Only an exact repetition of every entry counts as the answer.

• _SOURCE MATERIAL_:

* * *

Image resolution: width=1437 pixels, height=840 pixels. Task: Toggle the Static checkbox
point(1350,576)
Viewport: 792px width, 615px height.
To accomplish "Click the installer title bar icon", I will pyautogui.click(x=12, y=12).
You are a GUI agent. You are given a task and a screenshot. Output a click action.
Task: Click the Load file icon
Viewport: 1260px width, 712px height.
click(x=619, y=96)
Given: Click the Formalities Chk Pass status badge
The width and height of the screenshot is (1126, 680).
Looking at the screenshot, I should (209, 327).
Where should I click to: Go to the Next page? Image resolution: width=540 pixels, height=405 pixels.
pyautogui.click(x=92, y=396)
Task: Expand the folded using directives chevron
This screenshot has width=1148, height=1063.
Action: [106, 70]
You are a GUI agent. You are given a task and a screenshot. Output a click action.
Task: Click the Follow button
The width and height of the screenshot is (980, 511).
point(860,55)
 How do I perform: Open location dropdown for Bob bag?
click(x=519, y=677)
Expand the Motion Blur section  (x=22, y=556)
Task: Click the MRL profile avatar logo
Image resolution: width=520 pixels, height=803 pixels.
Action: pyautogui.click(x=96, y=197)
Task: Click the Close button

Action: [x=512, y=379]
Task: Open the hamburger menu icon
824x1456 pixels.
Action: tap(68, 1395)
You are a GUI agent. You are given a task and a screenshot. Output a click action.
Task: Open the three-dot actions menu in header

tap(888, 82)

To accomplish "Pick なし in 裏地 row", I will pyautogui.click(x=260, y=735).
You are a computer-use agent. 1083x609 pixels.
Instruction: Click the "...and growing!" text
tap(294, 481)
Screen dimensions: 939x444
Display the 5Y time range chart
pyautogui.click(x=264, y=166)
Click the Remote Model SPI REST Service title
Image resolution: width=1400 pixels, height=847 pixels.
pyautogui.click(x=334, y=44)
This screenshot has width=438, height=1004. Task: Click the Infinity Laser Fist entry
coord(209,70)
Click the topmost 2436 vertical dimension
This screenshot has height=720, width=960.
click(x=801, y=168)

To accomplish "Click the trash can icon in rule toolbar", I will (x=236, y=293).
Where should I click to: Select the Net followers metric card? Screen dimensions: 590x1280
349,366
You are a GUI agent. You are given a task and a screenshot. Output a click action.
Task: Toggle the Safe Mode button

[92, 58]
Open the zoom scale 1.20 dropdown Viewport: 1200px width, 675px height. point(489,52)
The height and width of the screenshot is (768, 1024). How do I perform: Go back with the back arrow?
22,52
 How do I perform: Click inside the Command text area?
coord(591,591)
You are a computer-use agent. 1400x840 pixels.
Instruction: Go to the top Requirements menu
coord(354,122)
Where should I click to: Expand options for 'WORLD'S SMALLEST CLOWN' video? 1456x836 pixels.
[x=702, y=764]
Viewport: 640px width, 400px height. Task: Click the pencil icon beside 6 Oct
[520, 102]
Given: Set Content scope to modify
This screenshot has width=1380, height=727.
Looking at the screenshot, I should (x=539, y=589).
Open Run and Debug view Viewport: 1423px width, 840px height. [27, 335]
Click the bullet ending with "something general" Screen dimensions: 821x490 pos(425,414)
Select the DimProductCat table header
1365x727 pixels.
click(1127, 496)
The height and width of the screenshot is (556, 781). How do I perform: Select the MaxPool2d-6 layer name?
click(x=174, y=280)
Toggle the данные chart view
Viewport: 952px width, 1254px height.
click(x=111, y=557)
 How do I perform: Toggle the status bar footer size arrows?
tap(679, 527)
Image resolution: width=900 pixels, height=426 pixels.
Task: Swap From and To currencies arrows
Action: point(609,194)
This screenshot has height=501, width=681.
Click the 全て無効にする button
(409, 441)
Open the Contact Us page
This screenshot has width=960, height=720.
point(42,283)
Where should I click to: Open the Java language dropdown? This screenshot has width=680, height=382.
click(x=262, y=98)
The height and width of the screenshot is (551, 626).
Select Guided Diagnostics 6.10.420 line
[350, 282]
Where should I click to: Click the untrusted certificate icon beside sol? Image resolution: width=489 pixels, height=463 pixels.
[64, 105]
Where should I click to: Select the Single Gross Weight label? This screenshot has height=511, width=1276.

* * *

• _REPLY_:
Image resolution: width=1437 pixels, height=840 pixels. Task: Toggle the Static checkbox
point(1350,576)
Viewport: 792px width, 615px height.
To accomplish "Click the installer title bar icon", I will pyautogui.click(x=12, y=12).
You are a GUI agent. You are given a task and a screenshot. Output a click action.
Task: Click the Load file icon
Viewport: 1260px width, 712px height.
click(x=619, y=96)
Given: Click the Formalities Chk Pass status badge
The width and height of the screenshot is (1126, 680).
Looking at the screenshot, I should (209, 327).
Where should I click to: Go to the Next page? Image resolution: width=540 pixels, height=405 pixels.
pyautogui.click(x=92, y=396)
Task: Expand the folded using directives chevron
This screenshot has width=1148, height=1063.
Action: [106, 70]
You are a GUI agent. You are given a task and a screenshot. Output a click action.
Task: Click the Follow button
The width and height of the screenshot is (980, 511).
point(860,55)
 How do I perform: Open location dropdown for Bob bag?
click(x=519, y=677)
Expand the Motion Blur section  (x=22, y=556)
Task: Click the MRL profile avatar logo
Image resolution: width=520 pixels, height=803 pixels.
Action: pyautogui.click(x=96, y=197)
Task: Click the Close button

Action: [x=512, y=379]
Task: Open the hamburger menu icon
824x1456 pixels.
Action: tap(68, 1395)
You are a GUI agent. You are given a task and a screenshot. Output a click action.
Task: Open the three-dot actions menu in header

tap(888, 82)

To accomplish "Pick なし in 裏地 row", I will pyautogui.click(x=260, y=735).
You are a computer-use agent. 1083x609 pixels.
Instruction: Click the "...and growing!" text
tap(294, 481)
Screen dimensions: 939x444
Display the 5Y time range chart
pyautogui.click(x=264, y=166)
Click the Remote Model SPI REST Service title
Image resolution: width=1400 pixels, height=847 pixels.
pyautogui.click(x=334, y=44)
This screenshot has width=438, height=1004. Task: Click the Infinity Laser Fist entry
coord(209,70)
Click the topmost 2436 vertical dimension
This screenshot has height=720, width=960.
click(x=801, y=168)

To accomplish "Click the trash can icon in rule toolbar", I will (x=236, y=293).
Where should I click to: Select the Net followers metric card? Screen dimensions: 590x1280
349,366
You are a GUI agent. You are given a task and a screenshot. Output a click action.
Task: Toggle the Safe Mode button

[92, 58]
Open the zoom scale 1.20 dropdown Viewport: 1200px width, 675px height. point(489,52)
The height and width of the screenshot is (768, 1024). How do I perform: Go back with the back arrow?
22,52
 How do I perform: Click inside the Command text area?
coord(591,591)
You are a computer-use agent. 1400x840 pixels.
Instruction: Go to the top Requirements menu
coord(354,122)
Where should I click to: Expand options for 'WORLD'S SMALLEST CLOWN' video? 1456x836 pixels.
[x=702, y=764]
Viewport: 640px width, 400px height. Task: Click the pencil icon beside 6 Oct
[520, 102]
Given: Set Content scope to modify
This screenshot has width=1380, height=727.
Looking at the screenshot, I should (x=539, y=589).
Open Run and Debug view Viewport: 1423px width, 840px height. [27, 335]
Click the bullet ending with "something general" Screen dimensions: 821x490 pos(425,414)
Select the DimProductCat table header
1365x727 pixels.
click(1127, 496)
The height and width of the screenshot is (556, 781). How do I perform: Select the MaxPool2d-6 layer name?
click(x=174, y=280)
Toggle the данные chart view
Viewport: 952px width, 1254px height.
click(x=111, y=557)
 How do I perform: Toggle the status bar footer size arrows?
tap(679, 527)
Image resolution: width=900 pixels, height=426 pixels.
Task: Swap From and To currencies arrows
Action: point(609,194)
This screenshot has height=501, width=681.
Click the 全て無効にする button
(409, 441)
Open the Contact Us page
This screenshot has width=960, height=720.
point(42,283)
Where should I click to: Open the Java language dropdown? This screenshot has width=680, height=382.
click(x=262, y=98)
The height and width of the screenshot is (551, 626).
Select Guided Diagnostics 6.10.420 line
[350, 282]
Where should I click to: Click the untrusted certificate icon beside sol? Image resolution: width=489 pixels, height=463 pixels.
[64, 105]
Where should I click to: Select the Single Gross Weight label? This screenshot has height=511, width=1276.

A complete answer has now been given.